## 作業内容
下に示す行のうち、最初の行から「click(x=250, y=52)」を含む行までを、両端の行も含めてそのまま書き写しなさい。

:: 提示情報 ::

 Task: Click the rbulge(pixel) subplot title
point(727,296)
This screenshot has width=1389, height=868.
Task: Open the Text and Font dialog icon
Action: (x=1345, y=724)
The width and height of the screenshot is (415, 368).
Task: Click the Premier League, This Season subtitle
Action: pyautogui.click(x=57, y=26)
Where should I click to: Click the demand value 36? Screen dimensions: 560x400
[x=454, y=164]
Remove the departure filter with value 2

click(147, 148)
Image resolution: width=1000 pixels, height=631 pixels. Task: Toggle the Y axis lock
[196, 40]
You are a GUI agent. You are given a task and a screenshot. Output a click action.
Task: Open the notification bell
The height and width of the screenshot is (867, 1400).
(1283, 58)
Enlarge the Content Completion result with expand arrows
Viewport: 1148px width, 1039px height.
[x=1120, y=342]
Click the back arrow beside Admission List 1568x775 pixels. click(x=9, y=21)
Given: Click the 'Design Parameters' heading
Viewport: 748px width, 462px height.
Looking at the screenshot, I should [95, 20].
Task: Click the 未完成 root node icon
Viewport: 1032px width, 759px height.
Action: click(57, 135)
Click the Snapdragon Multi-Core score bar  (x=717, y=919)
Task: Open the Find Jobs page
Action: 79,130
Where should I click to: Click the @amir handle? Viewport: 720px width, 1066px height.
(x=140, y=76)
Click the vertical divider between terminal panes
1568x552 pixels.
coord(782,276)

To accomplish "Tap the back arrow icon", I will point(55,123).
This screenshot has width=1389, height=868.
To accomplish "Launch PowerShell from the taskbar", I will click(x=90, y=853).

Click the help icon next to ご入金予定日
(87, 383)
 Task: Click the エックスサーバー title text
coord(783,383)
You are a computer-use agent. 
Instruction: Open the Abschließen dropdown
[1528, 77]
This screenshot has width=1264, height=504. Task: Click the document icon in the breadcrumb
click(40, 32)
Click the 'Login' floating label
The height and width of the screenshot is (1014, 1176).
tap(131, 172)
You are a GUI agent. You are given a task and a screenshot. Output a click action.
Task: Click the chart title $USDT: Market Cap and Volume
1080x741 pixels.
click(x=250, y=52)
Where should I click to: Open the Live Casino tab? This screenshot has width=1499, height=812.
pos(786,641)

:::

## 演習の解答
 Task: Click the rbulge(pixel) subplot title
point(727,296)
This screenshot has width=1389, height=868.
Task: Open the Text and Font dialog icon
Action: (x=1345, y=724)
The width and height of the screenshot is (415, 368).
Task: Click the Premier League, This Season subtitle
Action: pyautogui.click(x=57, y=26)
Where should I click to: Click the demand value 36? Screen dimensions: 560x400
[x=454, y=164]
Remove the departure filter with value 2

click(147, 148)
Image resolution: width=1000 pixels, height=631 pixels. Task: Toggle the Y axis lock
[196, 40]
You are a GUI agent. You are given a task and a screenshot. Output a click action.
Task: Open the notification bell
The height and width of the screenshot is (867, 1400).
(1283, 58)
Enlarge the Content Completion result with expand arrows
Viewport: 1148px width, 1039px height.
[x=1120, y=342]
Click the back arrow beside Admission List 1568x775 pixels. click(x=9, y=21)
Given: Click the 'Design Parameters' heading
Viewport: 748px width, 462px height.
Looking at the screenshot, I should [95, 20].
Task: Click the 未完成 root node icon
Viewport: 1032px width, 759px height.
Action: click(57, 135)
Click the Snapdragon Multi-Core score bar  (x=717, y=919)
Task: Open the Find Jobs page
Action: 79,130
Where should I click to: Click the @amir handle? Viewport: 720px width, 1066px height.
(x=140, y=76)
Click the vertical divider between terminal panes
1568x552 pixels.
coord(782,276)

To accomplish "Tap the back arrow icon", I will point(55,123).
This screenshot has width=1389, height=868.
To accomplish "Launch PowerShell from the taskbar", I will click(x=90, y=853).

Click the help icon next to ご入金予定日
(87, 383)
 Task: Click the エックスサーバー title text
coord(783,383)
You are a computer-use agent. 
Instruction: Open the Abschließen dropdown
[1528, 77]
This screenshot has width=1264, height=504. Task: Click the document icon in the breadcrumb
click(40, 32)
Click the 'Login' floating label
The height and width of the screenshot is (1014, 1176).
tap(131, 172)
You are a GUI agent. You are given a task and a screenshot. Output a click action.
Task: Click the chart title $USDT: Market Cap and Volume
1080x741 pixels.
click(x=250, y=52)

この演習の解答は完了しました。